Excerpt:

This Ecstatic Nation: Learning from Emily Dickinson after 9/11,” by Maureen N. McLane
Naming Dickinson “a homegrown poet of terror, abjection, and difficulty,” McLane quotes many lines in which Dickinson “uncannily... anticipate[s] some of the more controversial responses to 9/11.” And her quotations illustrate the ways in which Dickinson works her way through terror and paralysis in her poems: “one can also think.... this is what Dickinson arouses us to do.... ‘Is Awe Nature; and destruction the beginning of every Foundation? Do words flee their meaning? Define definition.’”

Back in 2003, our correspondent Robyn Su Millerz used Miss Dickinson’s poems to construct a commentary on the events of that date, during the run-up to the Iraq war, when the White House poetry symposium was cancelled for fear of poetic protests: “What Would Emily Say? An Indeath Interview.” The war is now more than five years old, and so is the article, but Dickinson’s lines make it worthy of rereading...

Data section:
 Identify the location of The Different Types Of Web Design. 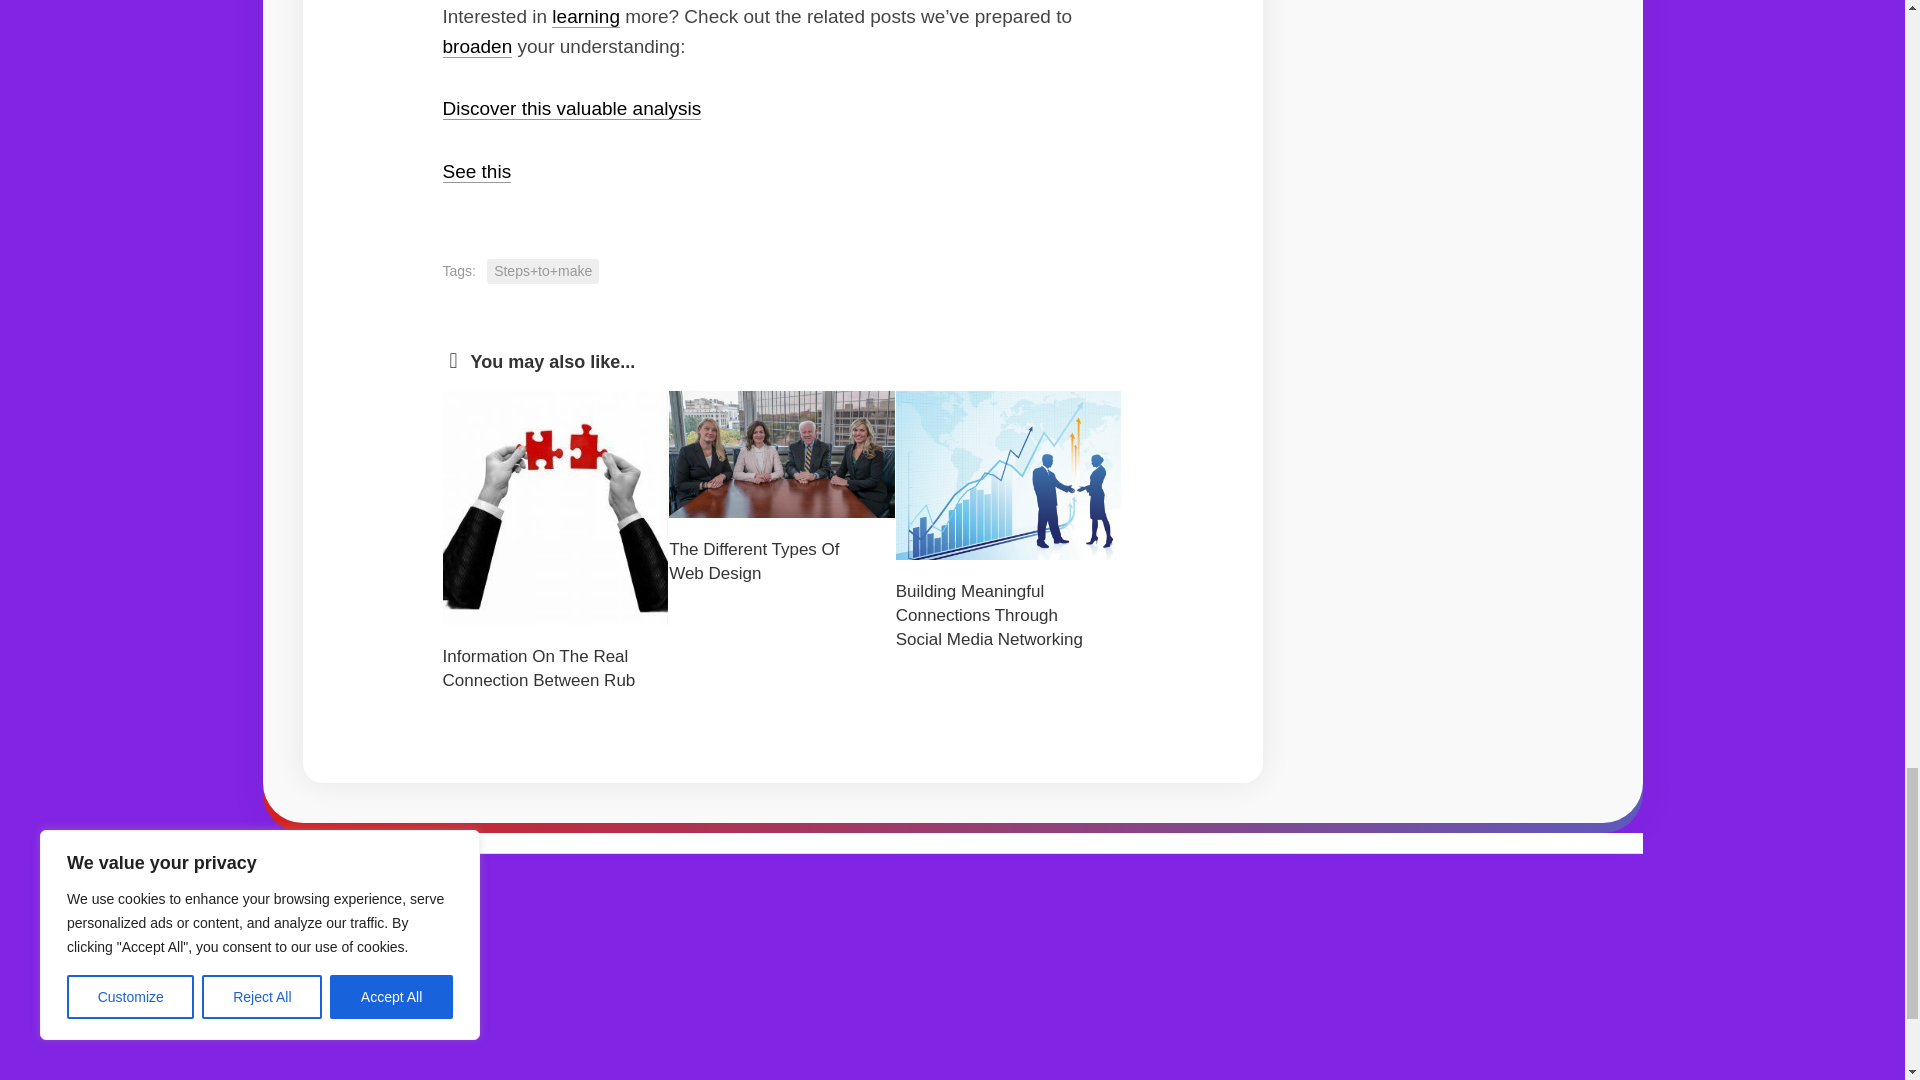
(754, 562).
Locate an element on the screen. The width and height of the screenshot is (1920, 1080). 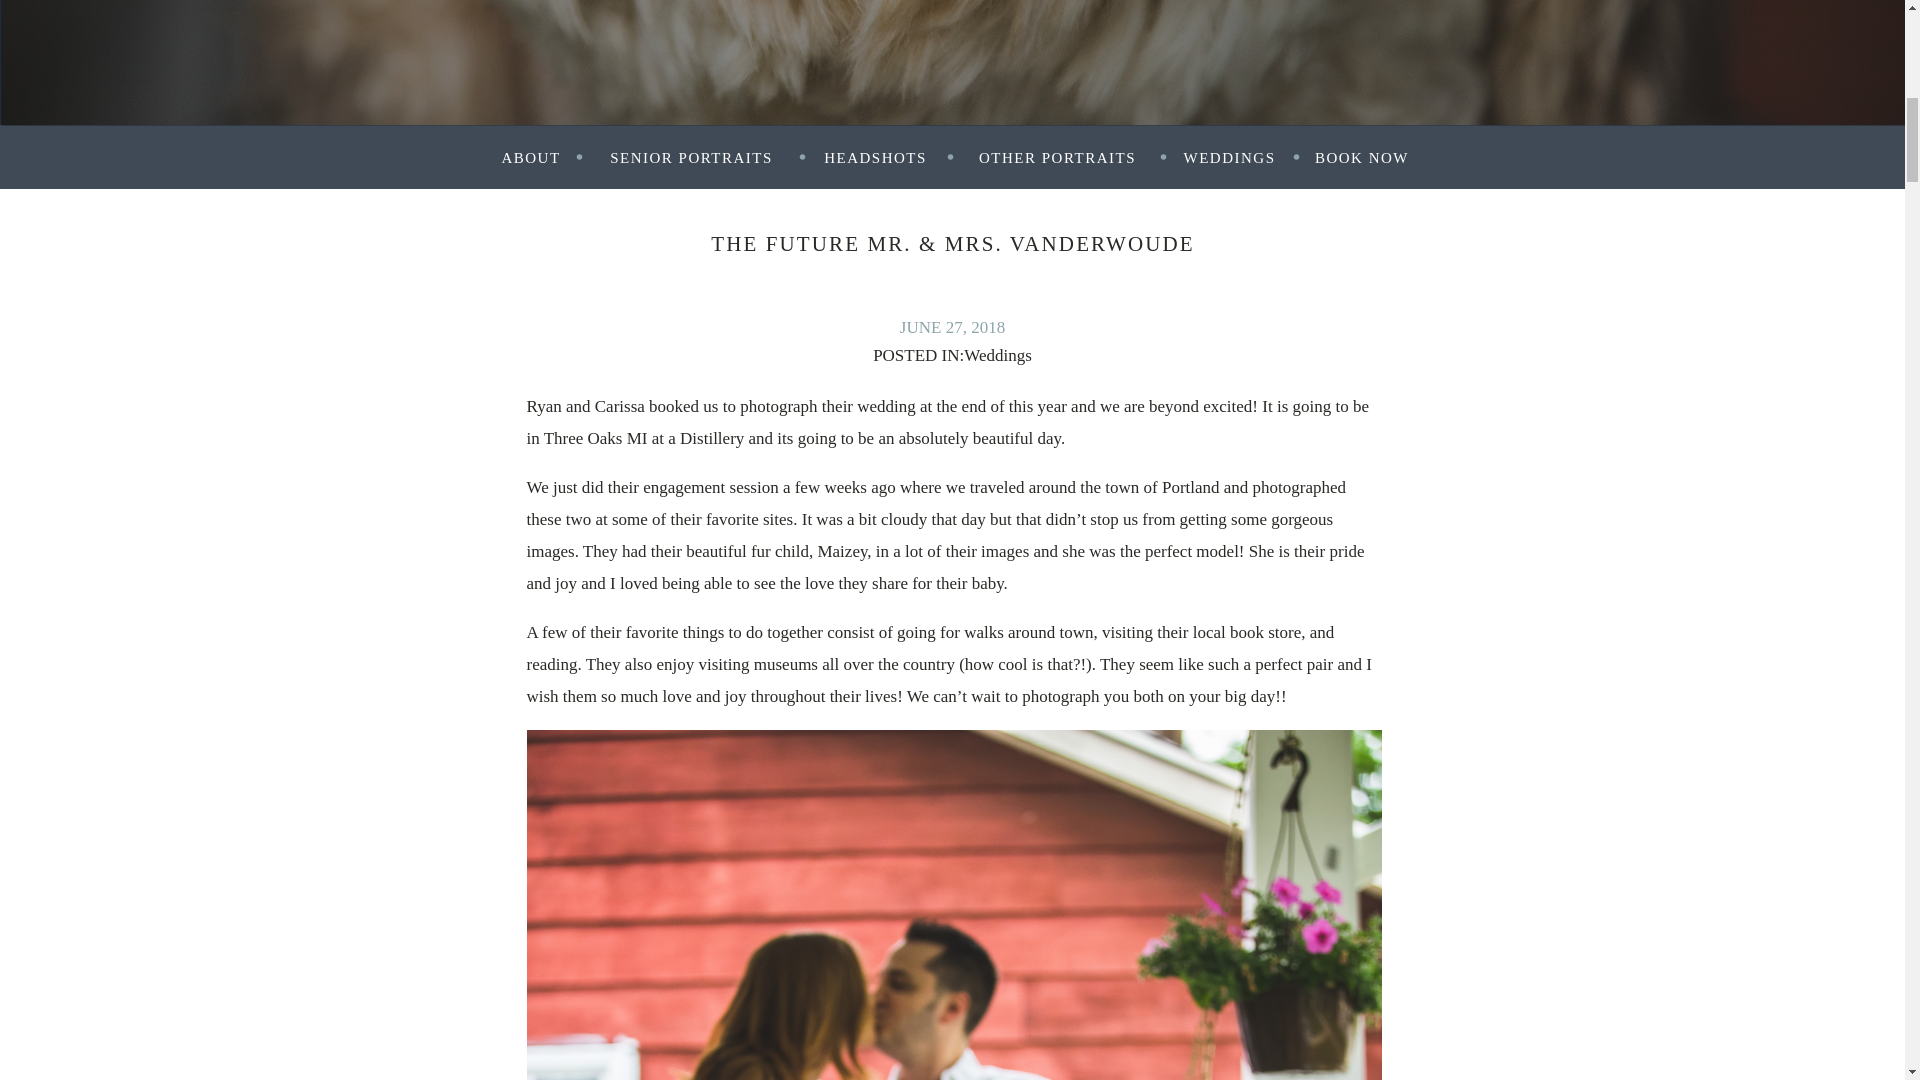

Task brief: Print the Dickinson excerpt word for word, starting at "Back in 2003, our" and ending at "worthy of rereading...". You won't need the listing.

Correct result:
Back in 2003, our correspondent Robyn Su Millerz used Miss Dickinson’s poems to construct a commentary on the events of that date, during the run-up to the Iraq war, when the White House poetry symposium was cancelled for fear of poetic protests: “What Would Emily Say? An Indeath Interview.” The war is now more than five years old, and so is the article, but Dickinson’s lines make it worthy of rereading...